Among major infectious diseases, asymptomatic infection has very important epidemiological significance (such as acquired immune deficiency syndrome, tuberculosis) [14, 15]. Asymptomatic patients with SARS-CoV–2 infection have no clinical symptoms or even biochemical changes, so they are mainly found through clustered epidemiological investigation and infectious disease source follow-up investigation. Asymptomatic infection should attract the attention of health administrative departments and researchers. Understanding and grasping the situation of asymptomatic infection not only facilitates the monitoring of the patient’s condition, but also facilitates the establishment of a virus model to understand its scope and spread.
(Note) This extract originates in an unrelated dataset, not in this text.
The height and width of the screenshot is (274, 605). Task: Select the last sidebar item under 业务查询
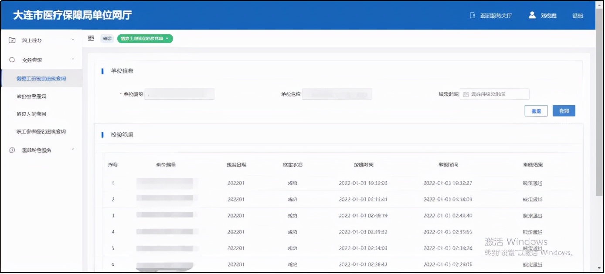coord(41,131)

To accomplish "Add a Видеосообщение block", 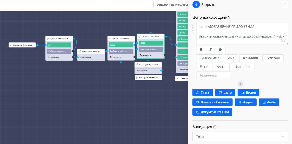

At the same time, it should also be noted that whether asymptomatic infection can be transmitted through droplets and contact, and whether excreta (urine, feces, vomit, etc.) can be transmitted from person to person through contamination of water, food and the environment, it should be the control focus of epidemic prevention. The public should reduce going out, or wearing of masks when going out, put an end to crowd gathering, wash hands frequently. Taking a good job of disinfection and other correct protective measures are effective means to prevent infection.
COVID–19 can be present in asymptomatic individuals, and their urine may be one of the sources of infection.